Although a lack of efficacy was seen for surgical revascularization in patients with cerebral ischemic disease in the original EC-IC bypass [2] and COSS studies [1], results of these studies strongly contrast with the litany of reports describing the efficacy of surgical revascularization for moyamoya [6, 812, 23]. This review illustrates the remarkable lack of such studies evaluating endovascular approaches, a topic that is still reportable in a case report format [3, 4, 21]. Although the known success of surgical revascularization may limit consideration of endovascular approaches, the relative potential technical ease of endovascular therapies may have catalyzed an espousal of these approaches if they were efficacious.
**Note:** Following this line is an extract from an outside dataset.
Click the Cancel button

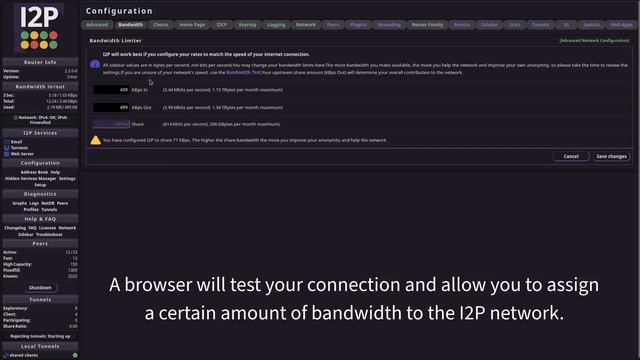click(571, 156)
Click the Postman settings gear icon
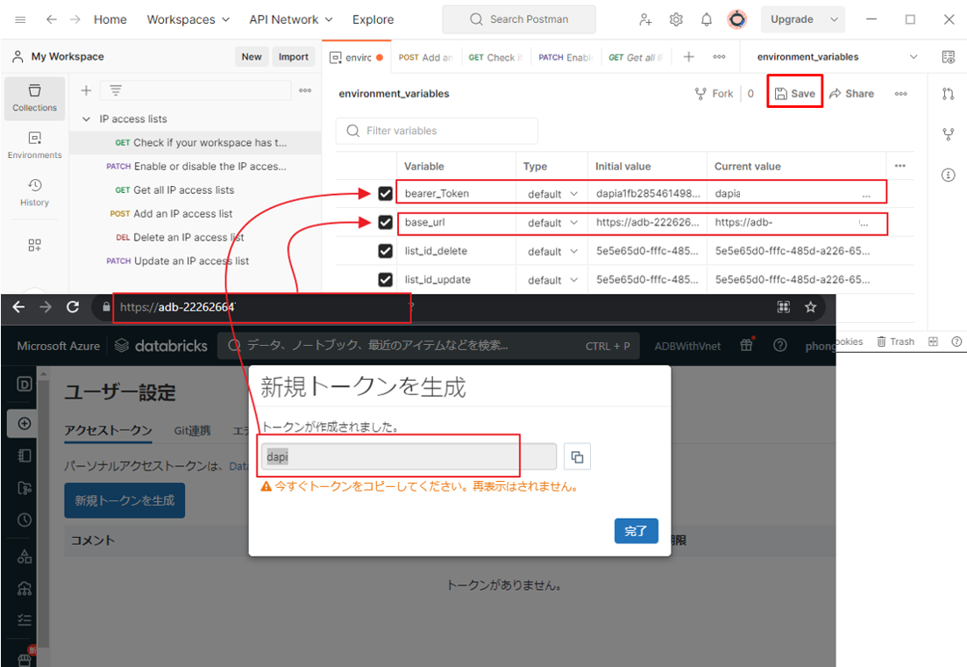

We feel the lack of reports detailing endovascular management of moyamoya underscores the limited efficacy of these approaches, as unsuccessful attempts such as our contributed case are less likely to be reported. Indeed, one of our incorporated case series comes from a tertiary referral center for surgical revascularization [13]. This center reported prior outside hospital endovascular results that preceded its own surgical revascularization. Interestingly, this series illustrated the efficacy of surgical revascularization after failed attempted endovascular treatment, as all patients were asymptomatic after direct revascularization procedures after a mean follow-up of 18 months [13].

It is noteworthy that the procedural success rate in our study, defined as freedom from angiographic and clinical recurrence, was only 25 %, almost a similar number to the procedural complication and failure rate (18–7 % hemorrhage rate, 11 % failure to dilate vessel rate). Intuitively, the success rate is also influenced by the follow-up period, which was frequently very limited, thus potentially inflating the actual procedural success rate. Although procedural risk other than hemorrhage was not clearly provided in all studies, it is likely in itself quite significant. Remarkably, 53 % of patients that did not suffer from hemorrhagic complications of the procedure ultimately underwent surgical revascularization anyhow. Most importantly, the rates of angiographic and clinical recurrence were exceedingly high, requiring analysis and reporting at a monthly rate—9.3 and 8.0 %, respectively. The relative lack of efficacy of endovascular approaches for moyamoya likely takes root in fundamental pathophysiologic differences of the disease [5, 22]. In particular, the fact that affected vessels do not show arteriosclerotic or inflammatory changes but rather smooth muscle cell hyperplasia and luminal thrombosis [5, 22] may in part explain a lack of efficacy of both angioplasty and stenting, with high rates of recurrence.

This study is limited by its very small size, brief reported follow-up periods, retrospective design, and incorporation of all reports, including case reports, which subjects results to a considerable degree of publication bias. Both cases series were from North American centers [13, 18], potentially limiting the external validity of our results to other patient populations. Nevertheless, this report strongly suggests against attempted endovascular approaches in the management of moyamoya, as both angioplasty alone and stenting are ostensibly fraught with high angiographic and clinical recurrence rates with procedural success rates similar to the combined procedural complication and initial failure rate. Although unproven, it would also seem intuitive that these approaches may prove detrimental in adult patients that may ultimately suffer from hemorrhagic moyamoya. Specifically, dual antiplatelet dependence would pose a significant problem in the context of a hemorrhagic event occurring as a result of the natural history of the disease. Although surgical revascularization is of unproven benefit for hemorrhagic moyamoya [17], it has demonstrated considerable promise in the prevention of recurrent ischemic events and should thus remain the treatment of choice.

Conclusion

An amalgamation of reports to date, although limited in number, demonstrates that endovascular treatment of symptomatic moyamoya via angioplasty and/or stenting is fraught with relatively high complication and recurrence rates. This early evidence should suggest against attempted endovascular management of symptomatic moyamoya.